In moving, even tentatively, into this new area of lending, Fannie Mae is taking on significantly more risk, which may not pose any difficulties during flush economic times. But the government-subsidized corporation may run into trouble in an economic downturn, prompting a government rescue similar to that of the savings and loan industry in the 1980's.
''From the perspective of many people, including me, this is another thrift industry growing up around us,'' said Peter Wallison a resident fellow at the American Enterprise Institute. ''If they fail, the government will have to step up and bail them out the way it stepped up and bailed out the thrift industry.''
Under Fannie Mae's pilot program, consumers who qualify can secure a mortgage with an interest rate one percentage point above that of a conventional, 30-year fixed rate mortgage of less than $240,000 -- a rate that currently averages about 7.76 per cent. If the borrower makes his or her monthly payments on time for two years, the one percentage point premium is dropped.

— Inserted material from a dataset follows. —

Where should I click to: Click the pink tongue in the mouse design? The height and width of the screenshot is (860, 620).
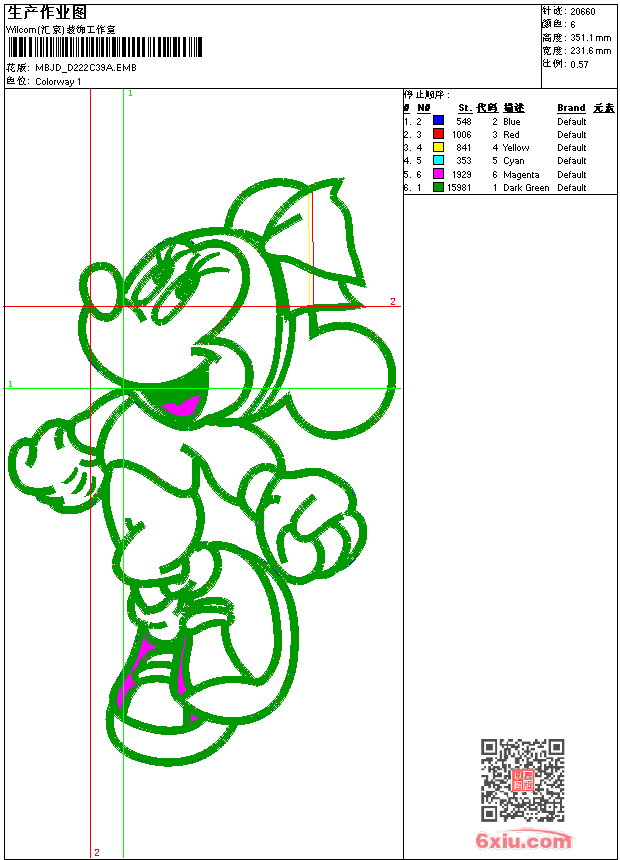tap(180, 407)
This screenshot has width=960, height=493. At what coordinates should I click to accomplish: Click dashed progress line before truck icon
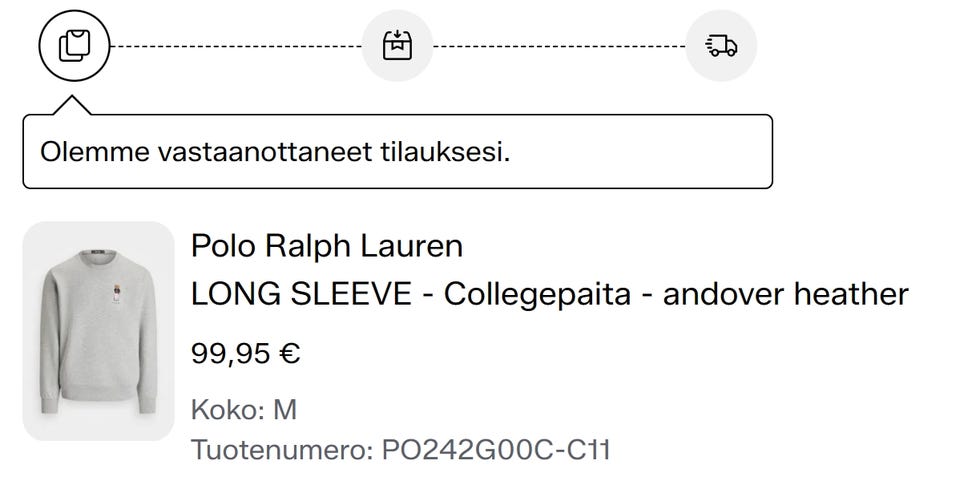[x=559, y=46]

Fannie Mae, the nation's biggest underwriter of home mortgages, does not lend money directly to consumers. Instead, it purchases loans that banks make on what is called the secondary market. By expanding the type of loans that it will buy, Fannie Mae is hoping to spur banks to make more loans to people with less-than-stellar credit ratings.
Fannie Mae officials stress that the new mortgages will be extended to all potential borrowers who can qualify for a mortgage. But they add that the move is intended in part to increase the number of minority and low income home owners who tend to have worse credit ratings than non-Hispanic whites.
Home ownership has, in fact, exploded among minorities during the economic boom of the 1990's. The number of mortgages extended to Hispanic applicants jumped by 87.2 per cent from 1993 to 1998, according to Harvard University's Joint Center for Housing Studies. During that same period the number of African Americans who got mortgages to buy a home increased by 71.9 per cent and the number of Asian Americans by 46.3 per cent.
In contrast, the number of non-Hispanic whites who received loans for homes increased by 31.2 per cent.
Despite these gains, home ownership rates for minorities continue to lag behind non-Hispanic whites, in part because blacks and Hispanics in particular tend to have on average worse credit ratings.
In July, the Department of Housing and Urban Development proposed that by the year 2001, 50 percent of Fannie Mae's and Freddie Mac's portfolio be made up of loans to low and moderate-income borrowers. Last year, 44 percent of the loans Fannie Mae purchased were from these groups.
The change in policy also comes at the same time that HUD is investigating allegations of racial discrimination in the automated underwriting systems used by Fannie Mae and Freddie Mac to determine the credit-worthiness of credit applicants.